Best INFP work environments
The INFP prefers an environment that fosters harmony and cooperation. If they do not find such environments they will help create them. They are people-centric even though they are introverts, and will look to nurture, care for and support people. They make excellent nurses and carers as they do not get constrained by rules, they are so insightful they pick up the cues on how people are feeling and they genuinely ‘feel’ others’ pain and want to help. The ideal world of the INFP is one where they can immerse themselves totally in some interesting and personally meaningful tasks and reflective activities. The INFP will however be devoted to things they personally see as valuable and so can make excellent supporters of organisations and causes. They are not naturally practical and indeed may have to force themselves to do the mundane. However if the INFP can see some clear meaning in tasks, that it is part of a wider cause and the contribution can make a really difference, then they will work long and hard on all aspects because then it all makes sense to them and they feel part of it.
Worst INFP work environments
The INFP does not respond well to being constrained by rules and regulations, and they dislike the routine and the mundane.

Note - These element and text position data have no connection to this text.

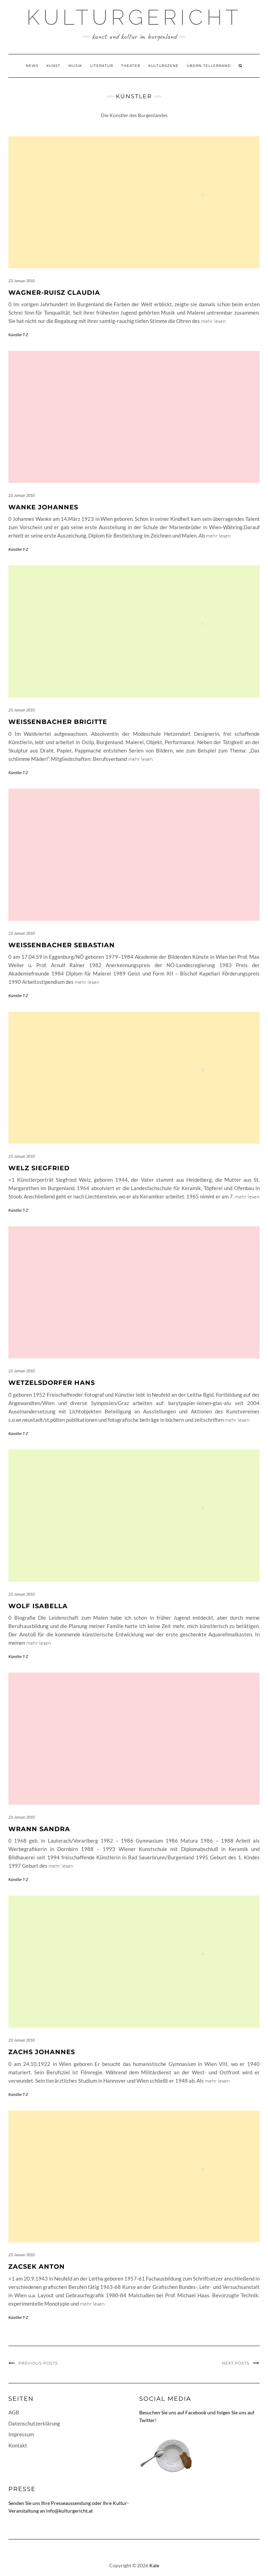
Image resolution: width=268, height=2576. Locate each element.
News (32, 65)
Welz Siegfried (39, 1168)
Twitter (147, 2420)
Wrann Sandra (39, 1829)
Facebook (195, 2412)
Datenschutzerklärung (34, 2423)
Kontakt (17, 2445)
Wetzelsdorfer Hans (51, 1383)
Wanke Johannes (43, 507)
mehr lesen (213, 321)
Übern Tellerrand (209, 65)
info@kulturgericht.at (69, 2511)
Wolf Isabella (38, 1606)
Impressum (21, 2434)
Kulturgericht (134, 17)
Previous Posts (38, 2363)
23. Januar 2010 (21, 280)
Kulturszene (163, 65)
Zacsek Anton (36, 2266)
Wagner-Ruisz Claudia (54, 292)
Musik (75, 65)
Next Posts (236, 2363)
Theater (130, 65)
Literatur (101, 65)
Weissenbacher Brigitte (57, 722)
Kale (154, 2565)
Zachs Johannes (41, 2052)
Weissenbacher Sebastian (61, 945)
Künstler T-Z (18, 334)
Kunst (53, 65)
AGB (13, 2412)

Colleagues will probably see the INFP as flexible, positive, gentle, carting yet difficult to understand. INFPs like to do things in their own way, in their timeframe and just get on with it, uninhibited and not wanting to be micromanaged. The INFP would not appreciate criticism or a hard taskmaster or an environment where rules, regulations or targets are the norm. INFPs tend to be hard workers but they will become demotivated if there is pressure or, as they would see it, ‘harshness,’ as they are free spirits and need to be trusted to do it their way. Environments, which are non-cooperative or where there is competition, would not be one where the INFP could thrive and bring their talents to bear. INFPs in themselves are individualistic but they like cooperation and harmony and to see people taken care of. INFPs often have a unique style of managing projects and performing tasks and so doing things by rote, processes and procedures will not work for them.
Best INFP careers
Although the extremely caring nature often means INFPs will pursue overtly caring professions such as nursing, or other careers where looking after people is key and harmony is needed, they tend to bring these qualities to any organisation they work for, often acting as the glue or the counsellor whatever their role. They naturally tune in and feel what other people are feeling and have genuine empathy. They do however require a reason, some sort of meaning and context to their roles so that each task is linked to something bigger and more important.